Given instruction: Copy out the data from the line with "Click the word" up to and including the line with "pyautogui.click(x=512, y=296)", leaving out the pictures.

Items:
--- Start ---
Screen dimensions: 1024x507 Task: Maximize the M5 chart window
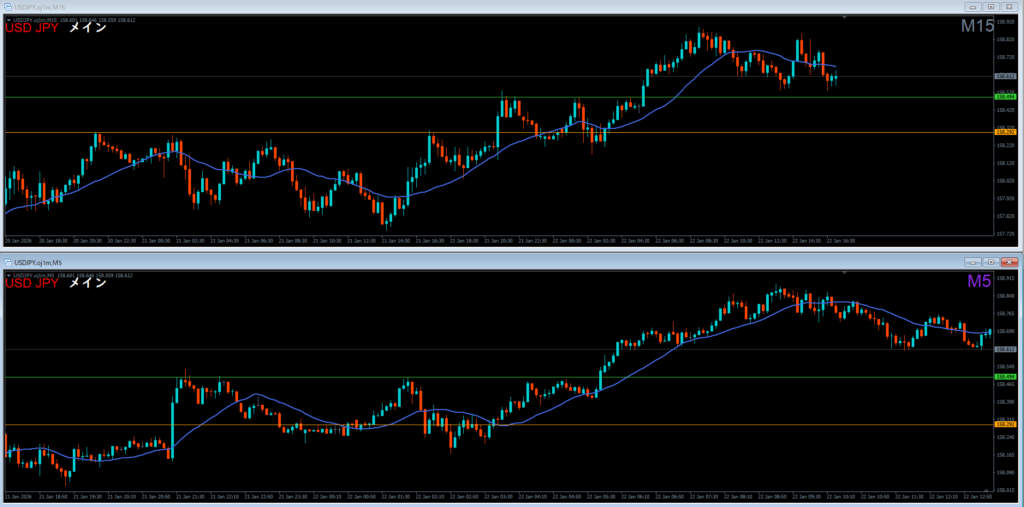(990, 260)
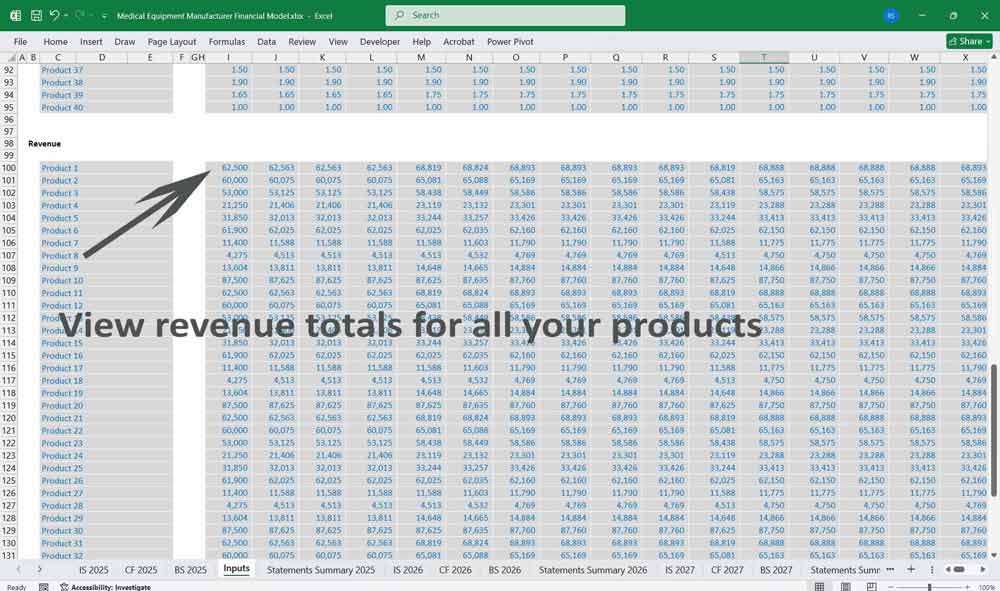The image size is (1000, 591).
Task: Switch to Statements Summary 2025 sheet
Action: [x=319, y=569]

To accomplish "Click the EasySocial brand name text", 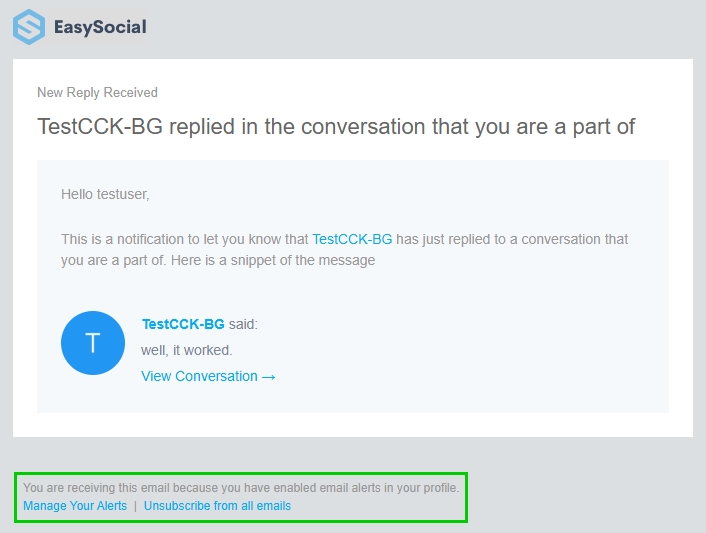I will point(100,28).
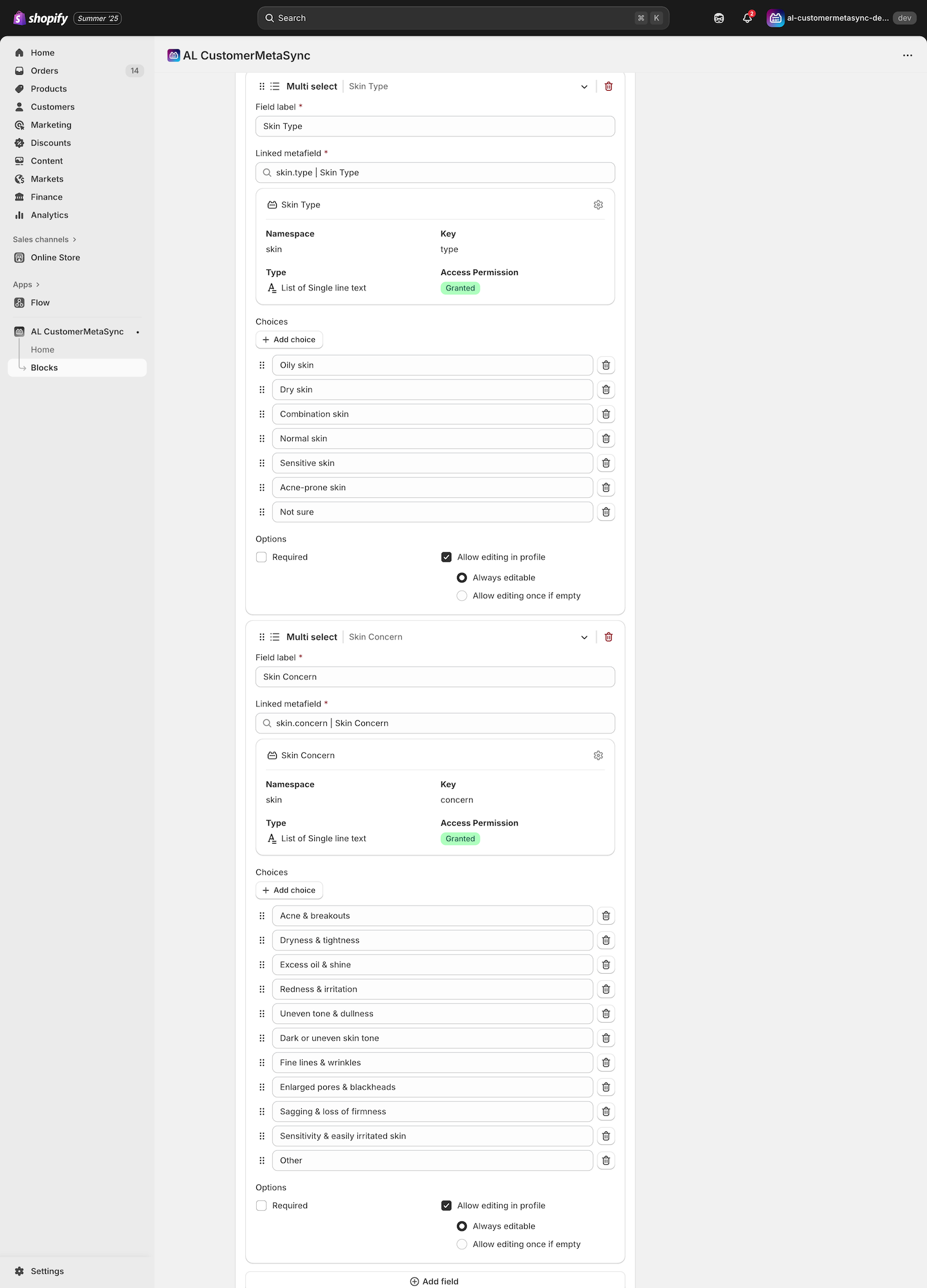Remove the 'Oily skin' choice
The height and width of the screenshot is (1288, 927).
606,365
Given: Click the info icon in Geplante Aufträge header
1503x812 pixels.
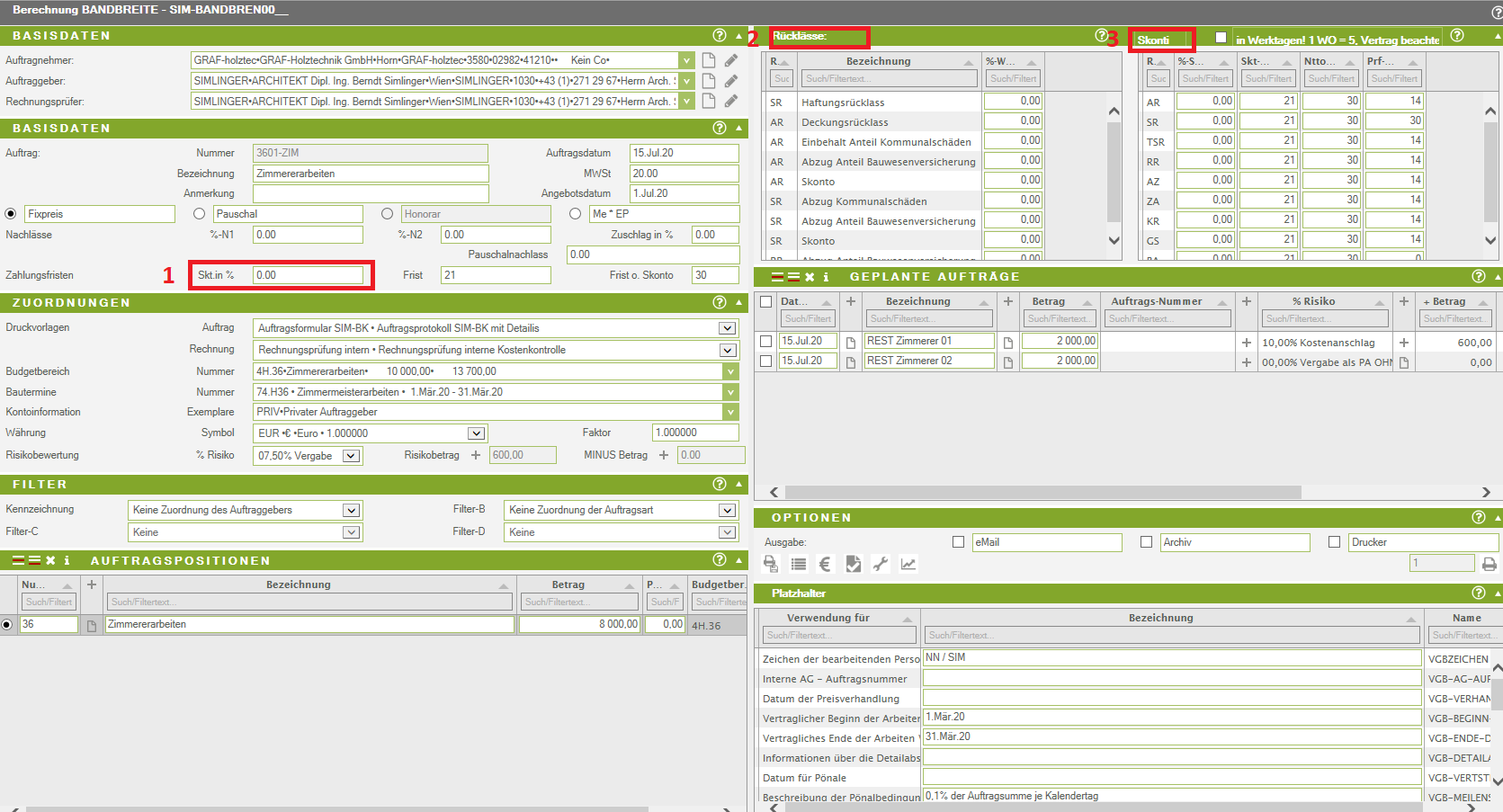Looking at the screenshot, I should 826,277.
--- End ---
--- Start ---
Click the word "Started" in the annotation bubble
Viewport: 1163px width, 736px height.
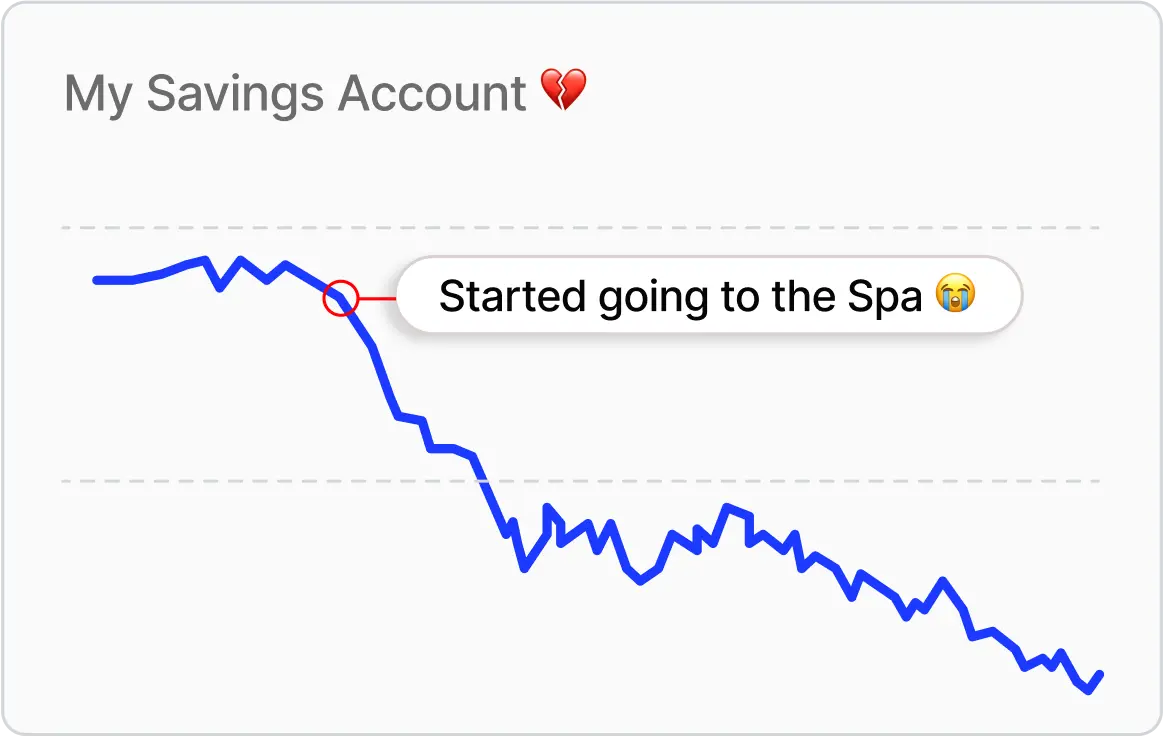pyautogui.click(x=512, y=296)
--- End ---
Output for this task:
Click the word "Started" in the annotation bubble
Viewport: 1163px width, 736px height.
pyautogui.click(x=512, y=296)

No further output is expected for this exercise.